Bus station in Queensland, Australia

Robina Town Centre is a bus station operated by Translink that serves the Gold Coast suburb of Robina. It is a ground level station, featuring two side platforms. The station is located adjacent to Robina Town Centre, a large shopping centre that includes around 400 stores.

==History==
Bus services at Robina Town Centre began operating when the shopping centre opened on 28 April 1996.

On 22 February 2010, bus route 747 was introduced as a trial service to provide a direct connection from Robina Town Centre to Southport. The trial was funded by Gold Coast City Council and was later made permanent.

In 2014, transport advocacy group RAIL Back On Track criticised the design of Robina Town Centre bus station because of its lack of facilities for drivers or dedicated layover spaces.

Route 701 was introduced on 7 September 2026 as a new bus service with 15-minute frequency that connects Robina Town Centre to The Pines, another major shopping centre on the Gold Coast, which is located in the suburb of Elanora.

The bus station is closely linked to Robina railway station, which is located 800 m north-west of the shopping centre. Excluding the railway station, it is also the closest bus station to Robina Stadium, which is approximately 1.4 km away. Robina Town Centre is linked to Nerang railway station through route 748 and to Varsity Lakes railway station through routes 701, 759, 760 and 765. Additionally, there are connections to the G:link light rail line through routes 750 and 755 (travelling to Broadbeach South) and routes 701 and 765 (travelling via Burleigh Heads).

• **Task requirements**:
1. Answer these questions from the text about the Robina Town Centre bus station.
(a) About how many stores does the adjacent shopping centre include?
(b) On what date was bus route 747 introduced as a trial service?
(c) About how far is Robina Stadium from the bus station?
2. Edit the Robina Town Centre bus station text: write out the part that begins at the words "Robina Town Centre is a" and stops after "later made permanent.", changing "Gold Coast City Council" to "City of Gold Coast".

Pixel coordinate grounding data:

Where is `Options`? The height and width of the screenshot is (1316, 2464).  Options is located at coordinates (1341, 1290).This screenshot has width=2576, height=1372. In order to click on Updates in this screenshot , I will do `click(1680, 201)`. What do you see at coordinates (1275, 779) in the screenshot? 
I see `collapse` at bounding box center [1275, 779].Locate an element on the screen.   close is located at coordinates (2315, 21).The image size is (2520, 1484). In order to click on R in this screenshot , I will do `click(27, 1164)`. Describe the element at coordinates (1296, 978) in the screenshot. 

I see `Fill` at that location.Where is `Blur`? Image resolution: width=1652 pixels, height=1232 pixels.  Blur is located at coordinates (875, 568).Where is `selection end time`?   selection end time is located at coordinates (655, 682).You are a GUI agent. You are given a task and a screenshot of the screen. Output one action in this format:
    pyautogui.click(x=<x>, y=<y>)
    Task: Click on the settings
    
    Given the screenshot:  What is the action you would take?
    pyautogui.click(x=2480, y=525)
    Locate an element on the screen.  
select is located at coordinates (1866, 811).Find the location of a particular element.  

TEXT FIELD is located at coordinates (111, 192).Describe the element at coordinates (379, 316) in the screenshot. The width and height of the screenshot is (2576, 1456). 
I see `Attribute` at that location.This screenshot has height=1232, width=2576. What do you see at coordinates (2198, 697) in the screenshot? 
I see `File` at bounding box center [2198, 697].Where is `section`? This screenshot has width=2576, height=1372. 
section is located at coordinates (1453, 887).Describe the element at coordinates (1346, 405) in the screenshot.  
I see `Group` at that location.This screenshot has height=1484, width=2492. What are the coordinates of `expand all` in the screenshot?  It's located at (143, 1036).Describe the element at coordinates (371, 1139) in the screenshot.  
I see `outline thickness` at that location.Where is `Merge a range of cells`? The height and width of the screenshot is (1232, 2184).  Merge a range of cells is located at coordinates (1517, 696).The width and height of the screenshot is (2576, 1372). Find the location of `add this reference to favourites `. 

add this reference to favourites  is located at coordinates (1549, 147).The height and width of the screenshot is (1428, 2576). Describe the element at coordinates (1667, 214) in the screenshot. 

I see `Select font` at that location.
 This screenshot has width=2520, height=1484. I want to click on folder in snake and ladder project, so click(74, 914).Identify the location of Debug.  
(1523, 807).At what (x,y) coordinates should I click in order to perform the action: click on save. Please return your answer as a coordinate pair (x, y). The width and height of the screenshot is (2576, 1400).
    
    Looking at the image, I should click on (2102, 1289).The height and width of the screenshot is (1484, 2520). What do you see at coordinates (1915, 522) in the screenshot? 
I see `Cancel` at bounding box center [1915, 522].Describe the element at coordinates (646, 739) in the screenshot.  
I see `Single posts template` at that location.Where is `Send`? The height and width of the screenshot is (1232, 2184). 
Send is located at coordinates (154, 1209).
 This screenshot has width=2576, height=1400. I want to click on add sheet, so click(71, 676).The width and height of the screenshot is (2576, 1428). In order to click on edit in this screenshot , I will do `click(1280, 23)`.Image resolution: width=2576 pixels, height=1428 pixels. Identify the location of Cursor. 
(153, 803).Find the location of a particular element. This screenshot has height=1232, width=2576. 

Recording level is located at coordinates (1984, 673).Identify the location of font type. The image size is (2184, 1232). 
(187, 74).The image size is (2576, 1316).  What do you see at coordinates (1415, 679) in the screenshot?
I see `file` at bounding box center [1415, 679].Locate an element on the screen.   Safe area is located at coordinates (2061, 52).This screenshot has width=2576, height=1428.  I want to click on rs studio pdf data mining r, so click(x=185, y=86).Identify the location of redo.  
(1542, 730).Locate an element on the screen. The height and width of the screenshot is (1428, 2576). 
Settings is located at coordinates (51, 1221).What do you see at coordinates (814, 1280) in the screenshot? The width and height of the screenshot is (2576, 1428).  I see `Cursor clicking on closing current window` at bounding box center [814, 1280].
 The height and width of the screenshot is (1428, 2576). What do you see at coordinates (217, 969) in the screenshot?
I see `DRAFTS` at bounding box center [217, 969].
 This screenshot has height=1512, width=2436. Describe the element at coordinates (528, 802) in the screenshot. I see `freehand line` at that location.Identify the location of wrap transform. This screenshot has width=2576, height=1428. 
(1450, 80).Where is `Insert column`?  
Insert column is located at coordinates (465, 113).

• **Per-task outputs**:
1.
(a) Around 400
(b) 22 February 2010
(c) Approximately 1.4 km

2.
Robina Town Centre is a bus station operated by Translink that serves the Gold Coast suburb of Robina. It is a ground level station, featuring two side platforms. The station is located adjacent to Robina Town Centre, a large shopping centre that includes around 400 stores.

==History==
Bus services at Robina Town Centre began operating when the shopping centre opened on 28 April 1996.

On 22 February 2010, bus route 747 was introduced as a trial service to provide a direct connection from Robina Town Centre to Southport. The trial was funded by City of Gold Coast and was later made permanent.